Un prodigio de los negocios en Nueva Alborada, que a sus dieciséis años ya hacía temblar a cualquiera.
Justo cuando todos pensaban que alcanzaría la cima del mundo empresarial, eligió otro camino hacia la cúspide.
A los veinte años, se retiró a un monasterio en las montañas.
Era el único devoto espiritual bendecido directamente por un monje superior en Nueva Alborada antes de fallecer.
Según la genealogía de los Quintero, cada cierta cantidad de décadas aparecía alguien tocado por la gracia divina en la familia.
Se contaban historias míticas sobre él; nadie sabía si eran verdad o mentira.
Pero en Nueva Alborada, Rio Quintero era prácticamente un dios.
Tras pasar ocho años en el monasterio de la montaña, hace un año fue solicitado para regresar a la familia Quintero.
En solo un año, se convirtió en el líder absoluto del círculo élite de la ciudad.
Y también era la única carta de salvación a la que Zoa podía apostar en ese momento.
En su sueño, ella había aceptado pasivamente la in vitro y la habían enviado directo al hospital para unos análisis completos.
Justo a tiempo para perderse el regreso de Rio.
Después de perder a su segundo bebé, se enteró de que ese mes era el Mes de la Devoción para Rio, un mes en el que la familia Quintero prohibía estrictamente ver o derramar sangre.
Lo que incluía sacar sangre para análisis.
Pero Cristian hizo que todos se lo ocultaran y, con la excusa del chequeo, le sacaron quince tubos de sangre.
Luego, aprovechando su debilidad, ordenó que le abrieran las piernas a la fuerza para una revisión ginecológica.
Debido a la brusquedad del doctor, el dolor le provocó sangrado.
Quería ir a casa a descansar, pero Cristian la obligó a quedarse internada en el hospital.
Todos los días, las enfermeras la vigilaban para que recibiera inyecciones y medicamentos.
Su cuerpo era como un contenedor; ya no le pertenecía.
Ahora, Cristian falsificaba su infertilidad para obligarla a someterse a la in vitro.
Así que su única salida era aprovechar el estatus de Rio para presionar a Cristian.
Mientras ella pensaba en esto, una brisa fresca pasó por el lugar.
Junto con el viento, llegó la mirada tranquila y distante del hombre.
Zoa se apoyó para enderezarse y vio cómo el paraguas se inclinaba un poco.

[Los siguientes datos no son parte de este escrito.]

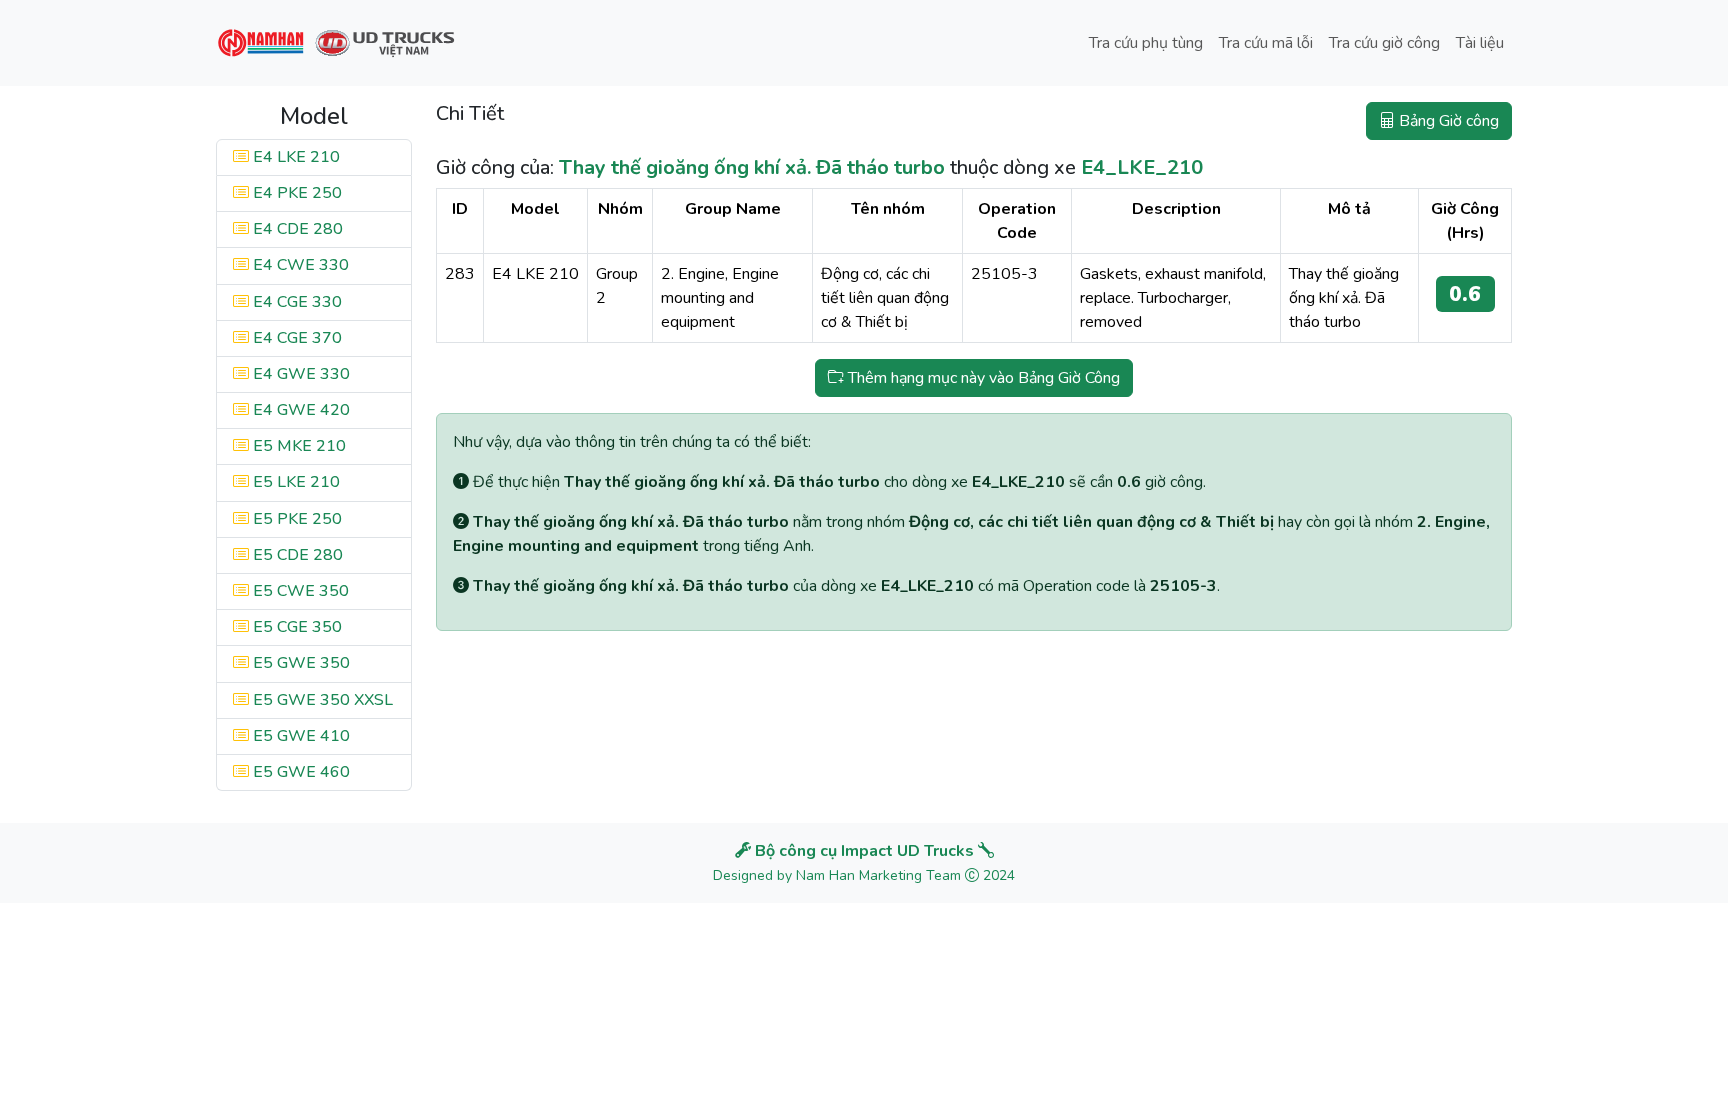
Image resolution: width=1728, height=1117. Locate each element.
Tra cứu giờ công (1384, 43)
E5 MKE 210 (297, 446)
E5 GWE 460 (299, 772)
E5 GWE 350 (299, 663)
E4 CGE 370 (295, 338)
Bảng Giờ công (1447, 121)
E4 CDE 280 (296, 229)
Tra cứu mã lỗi (1266, 43)
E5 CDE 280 (296, 555)
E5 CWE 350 (299, 591)
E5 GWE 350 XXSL (321, 700)
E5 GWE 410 (299, 736)
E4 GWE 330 (299, 374)
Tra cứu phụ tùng (1146, 43)
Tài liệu (1480, 43)
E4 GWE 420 (299, 410)
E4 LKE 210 (294, 157)
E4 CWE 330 (299, 265)
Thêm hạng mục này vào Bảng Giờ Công (982, 378)
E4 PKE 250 (295, 193)
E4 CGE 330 (295, 302)
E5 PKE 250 (295, 519)
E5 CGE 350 (295, 627)
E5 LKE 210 (294, 482)
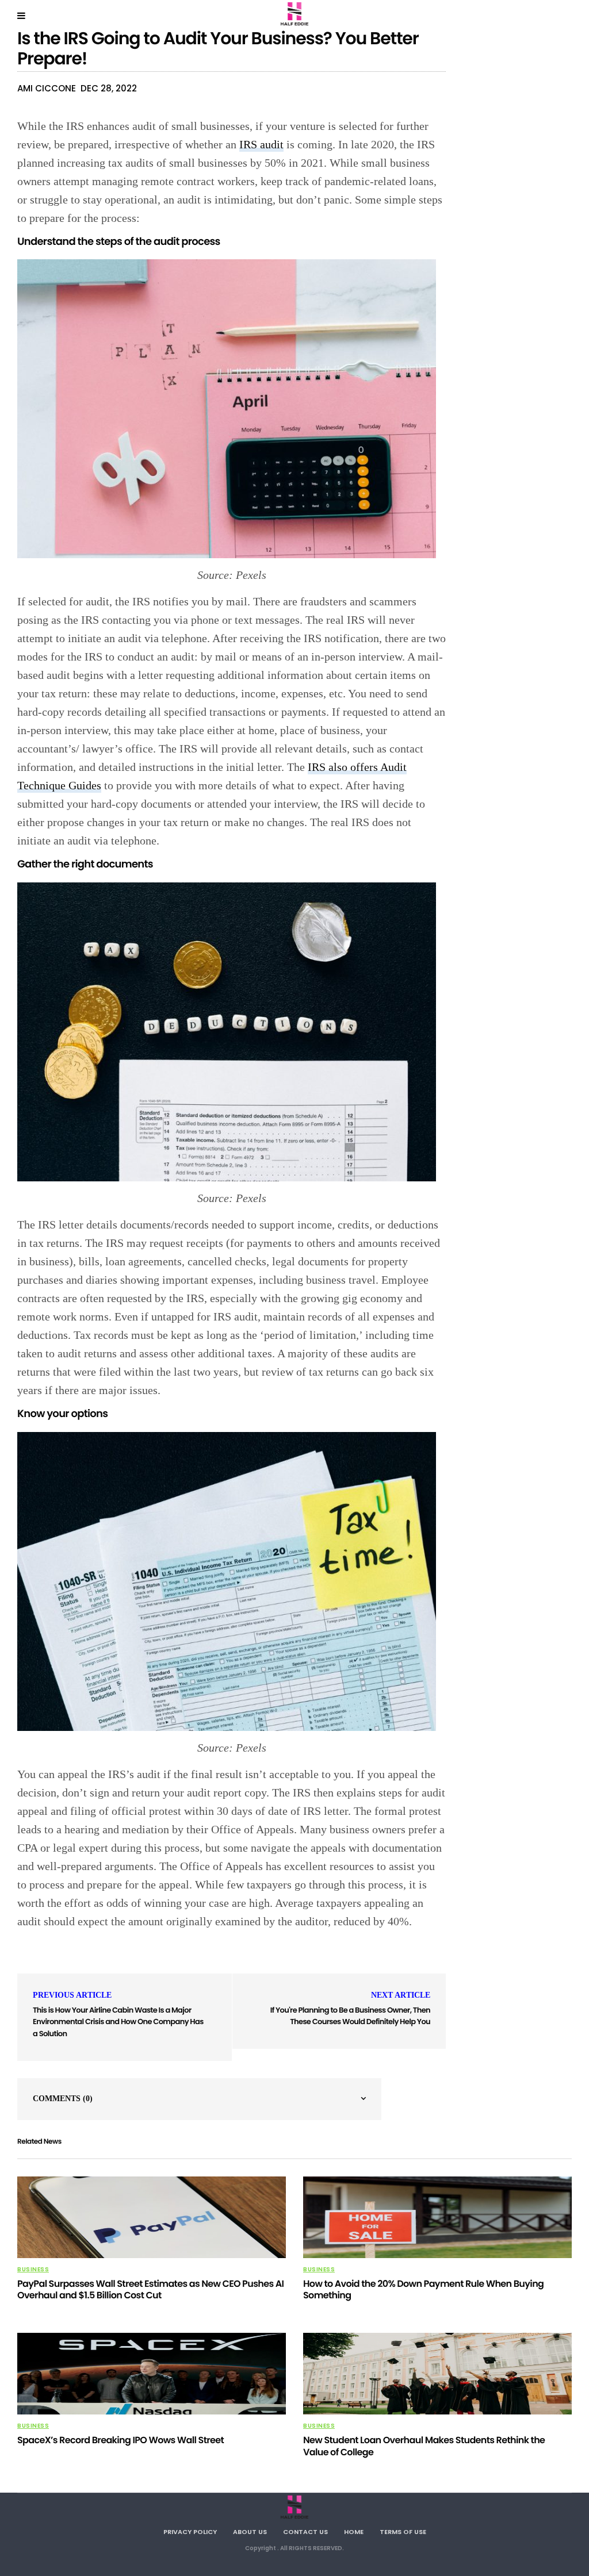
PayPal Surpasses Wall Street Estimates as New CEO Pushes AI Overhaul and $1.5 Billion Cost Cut (150, 2289)
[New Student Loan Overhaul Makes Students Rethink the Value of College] (437, 2373)
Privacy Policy (190, 2531)
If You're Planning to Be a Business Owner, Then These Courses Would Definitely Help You (350, 2016)
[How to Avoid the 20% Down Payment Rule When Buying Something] (437, 2217)
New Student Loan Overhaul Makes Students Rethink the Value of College (424, 2446)
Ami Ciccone (46, 88)
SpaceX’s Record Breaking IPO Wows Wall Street (120, 2440)
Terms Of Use (403, 2531)
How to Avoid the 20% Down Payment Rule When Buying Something (423, 2289)
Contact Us (305, 2531)
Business (33, 2269)
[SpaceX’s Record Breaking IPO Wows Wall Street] (151, 2373)
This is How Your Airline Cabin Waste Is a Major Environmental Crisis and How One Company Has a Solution (118, 2022)
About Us (250, 2531)
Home (354, 2531)
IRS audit (261, 144)
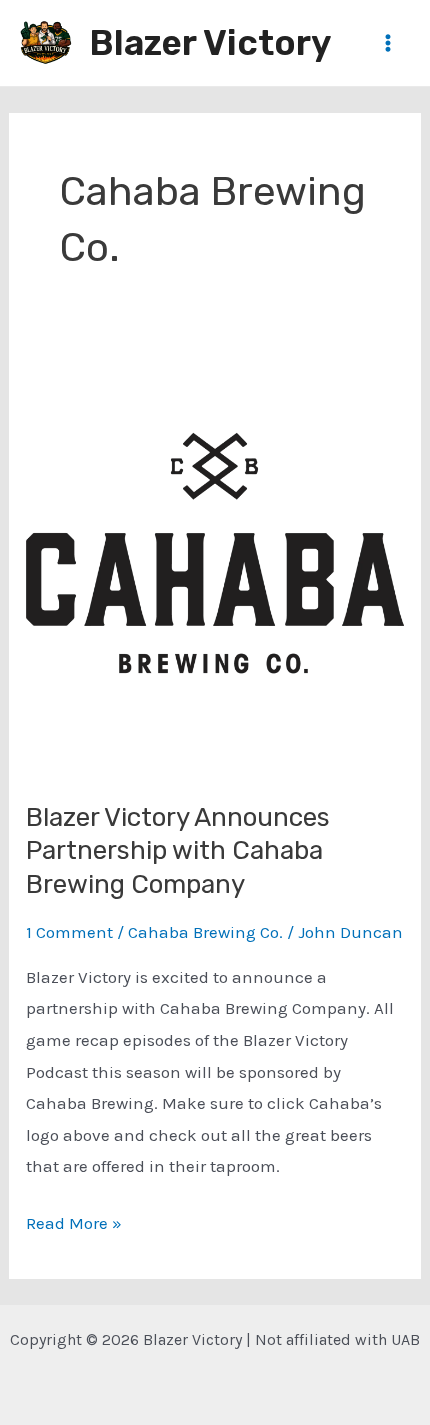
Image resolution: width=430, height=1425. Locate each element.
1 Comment (69, 932)
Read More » (74, 1226)
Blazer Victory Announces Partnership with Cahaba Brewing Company (178, 851)
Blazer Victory (210, 43)
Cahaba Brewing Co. (205, 932)
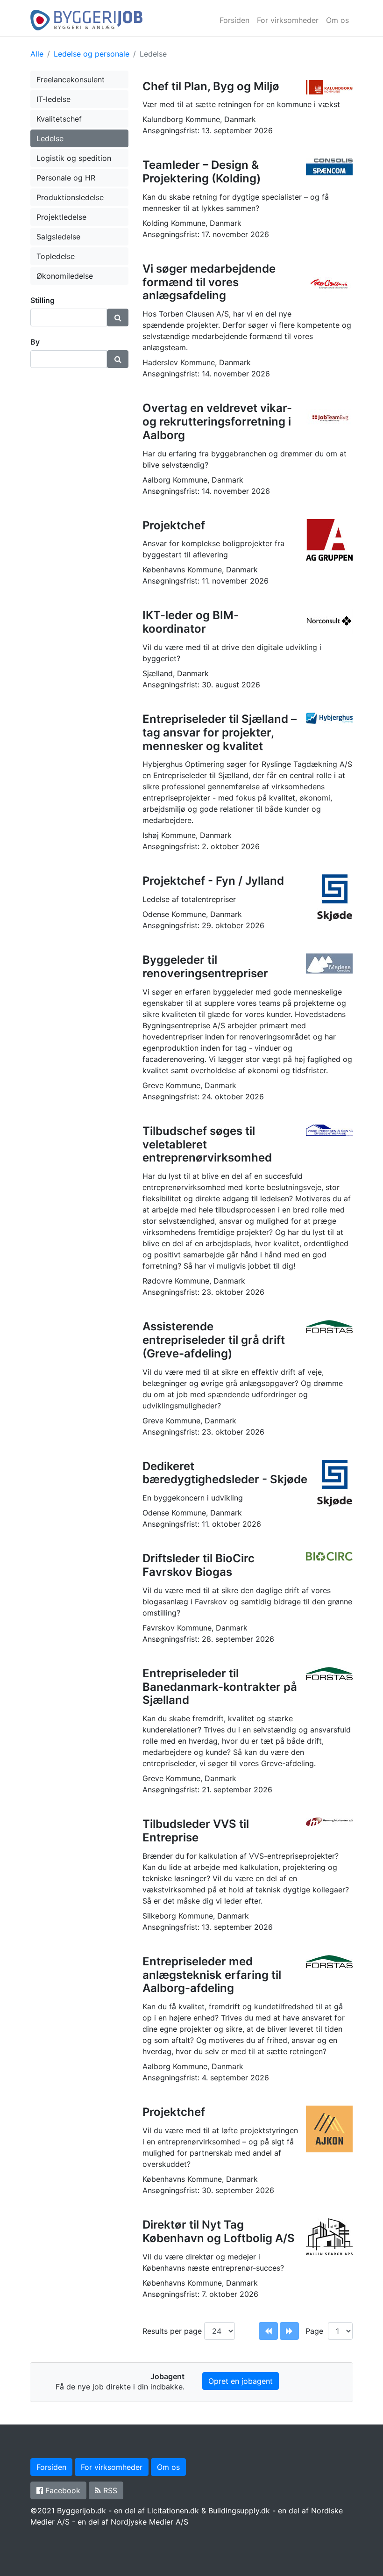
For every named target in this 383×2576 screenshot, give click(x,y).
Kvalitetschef (59, 118)
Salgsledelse (58, 236)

La lluvia intermitente ocultaba su rostro, pero no lograba tapar su apariencia casi divina e inalcanzable.
Aunque era un hombre devoto, su ceño profundo no mostraba compasión por el mundo.
Solo tenía la distancia solemne de quien observa desde muy arriba.
Sus miradas se cruzaron; los ojos de él eran increíblemente profundos y fríos.
Era como si pudieran atravesar los ojos de Zoa y ver directo el pánico en el fondo de su alma.